The result parameters are sent back immediately to your requesting URL via your CURL result. In addition, if you have specified a notify_url, then these parameters will be posted to that address using POST method. If you require an updated credit card transaction status (stp_transact_status), as per below, to be sent back to you, then you must use a confirm_url.

In the case of a DECLINED transaction, you will get an error message in your 'gateway result' field.

* In the case of a Card being enrolled in Visa/Mastercard 3-D Secure please follow the intructions below.

Below are all the parameters explained:

Parameter Name Sent Back Details
card_transact_status Always

The status of the payment request from the CC Gateway. Valid field values are;

ACCEPTED - successful transaction

DECLINED - transaction declined - reason shown in ERROR field


This will display the gateway result.

If card_transact_status is ACCEPTED, then this should show SUCCESSFUL.

If card_transact_status is DECLINED or it is an error, it will be preceded by !ERROR!

* NOTE: in the case an ERROR status resulting in any of the errors listed here, NOT including the Gateway Error Messages below, then further result parameters are suppressed.

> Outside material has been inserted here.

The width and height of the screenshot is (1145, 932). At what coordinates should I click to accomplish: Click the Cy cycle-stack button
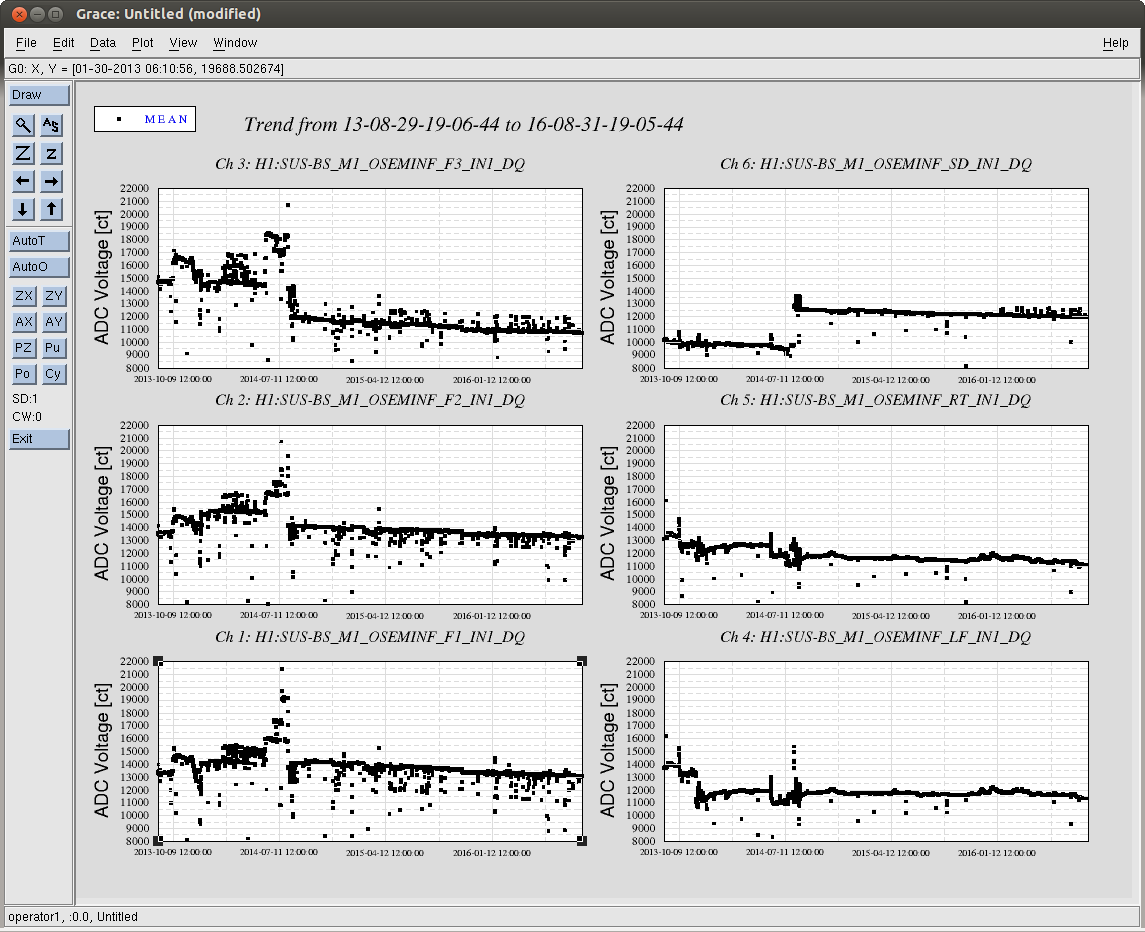tap(53, 374)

Error message description : (always preceded by "!ERROR! ")

IP not on allowed list - you must supply us your server IP address where your purchase script will address our server from before using the API, and we will add it to our allowed IP list.

Server IP does not match posted IP - you have to define your Merchant_IP field above, which must be the same as your requesting server IP.

Incorrect Merchant Password supplied - you have to define your STP password field above, which must be sent MD5-encrypted as explained above.

Your STP account must have Corporate status - please contact our Helpdesk - you have to apply to us for Corporate Status

Application to become Credit Card Merchant not yet done - you have to apply to us for to become a CC Merchant

Your STP account must be set to accept this interface - please contact our Helpdesk - we will set this up for you on your successful application to become a CC Merchant

Only 3 transaction attempts from the same IP address are permitted per day! - This is the cardholder's IP address - fraud protection and VISA/MC gateway requirements

Only 3 transaction attempts are allowed from the same card per day! You are welcome to use a different card if you require further transactions during this time period - fraud protection and VISA/MC gateway requirements

and other Gateway Error messages as below


** Note: Status will always come back as PENDING on initial accepted completion of the transaction. Once the transaction has been confirmed then you will get a further POST result to your NOTIFY url.


The status of the payment request in your Solidtrustpay Account.
Valid field values are;

PENDING - transaction still has to be cleared

COMPLETE - transaction cleared and funds available in your account (this status is only sent to notify url once transaction is cleared by our fraud department)

FAILED - card payment was declined

date Always Date and time of transaction
tr_id Always SolidTrustPay Transaction ID
This needs to be sent back if requesting a 'refund' transaction
amount Always The price of the item. This is actually the amount transferred to your account when the payment is successful, less charges.
member Always Full name of Cardholder
item_id Always Your item id of the product purchased
addr Always Cardholder's street address
city Always Cardholder's city
state Always Cardholder's state.
zip Always Cardholder's zip
country Always Cardholder's country
card Always Card number used .
email Always Cardholder's email address
phone Always Cardholder's phone number
memo Always A note from the purchaser. This can be empty if the user didn't fill it.
user1 .. user10 Always If you have sent any custom parameters in the purchase code they will be sent back unchanged.
currency Always Transaction currency


3-D Secure

* In the case of a Card being enrolled in Visa/Mastercard 3-D Secure, we will handle the redirection - all you need to do is pick up the end results as above.